Radar imagery of a mountain-size asteroid that approached Earth this week revealed the tiny world has its own moon.
Scientists know many asteroids have their own natural satellites, and one of the reasons observers were anxious to glimpse asteroid 2004 BL86 as it passed near Earth was to see if the rock has a companion.
The object’s closest approach to Earth on Monday was at a distance of about 745,000 miles (1.2 million kilometers) — about three times the distance of the moon.
Radar images acquired by NASA’s Deep Space Network and the National Radar Astronomy Observatory’s Green Bank Telescope show asteroid 2004 BL86 is about 1,100 feet (325 meters) across, and its moon has a diameter of of approximately 230 feet (70 meters). NASA says about 16 percent of near-Earth objects like 2004 BL86 have at least one satellite orbiting it.
Astronomers discovered the asteroid in 2004, and Monday’s flyby was predicted years in advance.
“The trajectory of asteroid 2004 BL86 is well understood,” NASA’s Jet Propulsion Laboratory said in a press release. “Monday’s flyby was the closest approach the asteroid will make to Earth for at least the next two centuries. It is also the closest a known asteroid this size will come to Earth until asteroid 1999 AN10 flies past our planet in 2027.”
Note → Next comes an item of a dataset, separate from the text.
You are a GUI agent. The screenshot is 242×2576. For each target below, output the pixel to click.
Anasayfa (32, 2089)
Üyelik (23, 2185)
Scientists used radar imaging to determine the size, shape, rotation and surface characteristics of the asteroid. The best radar imagery has a resolution of about 13 feet (4 meters) per pixel, officials said.
Another team of observers looked at the object’s composition, and a spectral analysis showed it has a similar make-up as asteroid Vesta, a massive body orbiting between Mars and Jupiter that was visited by NASA’s Dawn spacecraft in 2011 and 2012.